Les Combattants, c’est l’histoire d’une fille qui part en stage à l’armée pour apprendre à survivre et qui va y apprendre à vivre. Persuadée que la fin est proche, Madeleine a abandonnée ses études de macro-économie1 et s’entraîne pour intégrer l’armée, où elle espère acquérir les meilleures techniques de survie : elle nage dans la piscine familiale avec des briques sur le dos, avale du poisson passé tout entier au mixeur et s’inscrit aux sessions de lutte organisées par l’armée de passage sur la plage locale. Une fille bizarre pour Arnaud, qui l’a affrontée sur la plage et l’observe alors qu’il construit une cabane de jardin chez ses parents ; une fille complétement barrée pour le frère d’Arnaud, qui reprend avec lui l’entreprise familiale de menuiserie suite au décès de leur père. Le genre de fille qui vous offre des poussins morts congelés pour le furet que vous avez recueilli et qui, en boîte de nuit, préfère apprendre à décapsuler une bouteille avec les dents plutôt que danser. Le genre de fille qui n’existe qu’en un exemplaire et qui fascine assez Arnaud pour qu’il décide de lui aussi s’inscrire au stage de l’armée.
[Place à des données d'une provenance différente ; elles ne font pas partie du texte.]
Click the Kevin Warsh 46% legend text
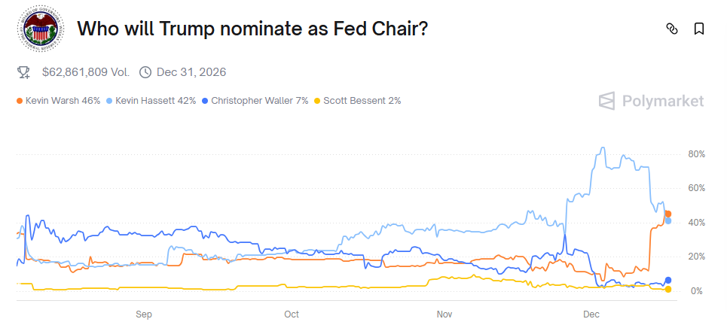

Adèle Haenel, que l’on avait quittée en prostituée alanguie dans L’Apollonide, remise sans problème ce corps de femme sensuelle pour reprendre celui de la gamine2 athlétique qu’elle incarnait déjà dans La Naissance des pieuvres, épatante aux côtés de Kévin Azaïs. Il faut dire aussi que Thomas Cailley filme admirablement la force et la maladresse les corps : la gaucherie d’Arnaud, mal dégrossi, et la brusquerie de Madeleine, brute de décoffrage, mais aussi les silences qui les mettent en présence – des silences qui ne sont ni passés sous ellipses ni gonflés d’éloquence, simple extinction de la voix pour laisser place aux corps, respirant, reniflant, palpitant. Les face-à-face d’Arnaud et Madeleine sont ainsi très naturellement source de comique mais aussi de beauté. Le rapprochement des corps et des êtres gagne en intensité de se faire sans aucun des gestes de tendresse que l’on a l’habitude de voir. Il faut une séance de maquillage-camouflage pour que Madeleine se laisse toucher par la gentillesse tenace d’Arnaud, qui va lui faire comprendre que vivre pour survivre ne sert à rien. Une fois que l’on survit, il faut vivre : celui qui a fabriqué de ses mains un cercueil pour son père le sait bien, même s’il l’exprime maladroitement, reprochant à Madeleine, accoudée en jeans et polo au bar de la boîte, de ne pas faire d’effort. Il devient clair qu’il s’agissait moins de faire l’effort de bien s’habiller que de s’efforcer de donner le change quand, plus tard, il lui assène : « T’aimes rien, dans la vie. Quand tu fais du sport, on dirait que tu veux mourir. » Quand on n’est pas en train de survivre, que l’on vit enfin, il faut être capable de faire presque rien pour ne pas devenir fou, observe-t-il en enfonçant méthodiquement des épines de pin sèches dans le sable. Faire presque rien, faire l’amour, faire rire… Les Combattants font plutôt ça bien.
1 « – T’es super musclée, tu fais quoi dans la vie ?
– De la macro-économie. »
2 Rares sont les actrices qui changent d’âge comme de personnage. Adèle Haenel sera notre Ellen Page française.